Combustion of the solid residue obtained by acid hydrolysis of tagasaste, leucaena and paulownia trihybrid was examined using non-isothermal thermogravimetric analysis (TGA) to determine the kinetic constants for the process. Such constants were calculated from mass losses at different temperatures and times.
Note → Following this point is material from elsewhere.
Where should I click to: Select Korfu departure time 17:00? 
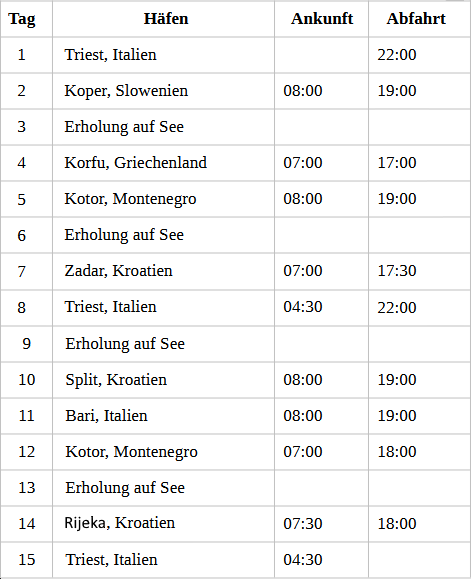pyautogui.click(x=397, y=163)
The thermo–chemical combustion of the solids was studied using a TGA/DSC1 STARe System thermo–gravimetric analyzer from Mettler (Toledo, OH, USA). Tests were carried out using an amount of sample of 50–100 mg, under N2 and O2 streams at 15 and 20 mL min–1, respectively, the temperature being raised from 25 to 500 °C at 5, 10, 15 or 20 °C min–1.

TGA data can be processed in different ways to estimate kinetic parameters, but are usually handled with model-free fitting techniques. In fact, determining kinetic parameters for combustion reactions by model-based fitting is a difficult task [71, 72] and better done with isoconversional methods (e.g., model-free methods such as those based on single-step kinetics). Specially, prominent among such methods are the Kissinger–Akahira–Sunose (KAS) and Flynn–Wall–Ozawa (FWO) methods. Both KAS and FWO are integral isoconversional methods. Activation energy, without assumption for reaction type, could be calculated using of points with the same conversion from the measurements with different heating rates. KAS method analysis show graphics Log (Heating rate /T2) versus inverse temperatures and FWO method analysis shows graphic Log (Heating rate) versus inverse temperatures both for the points with the same conversion as the straight line of each conversion value. In addition, Activation Energy and Pre-exponential factor for this conversion values are found from the slope an intersect of these lines.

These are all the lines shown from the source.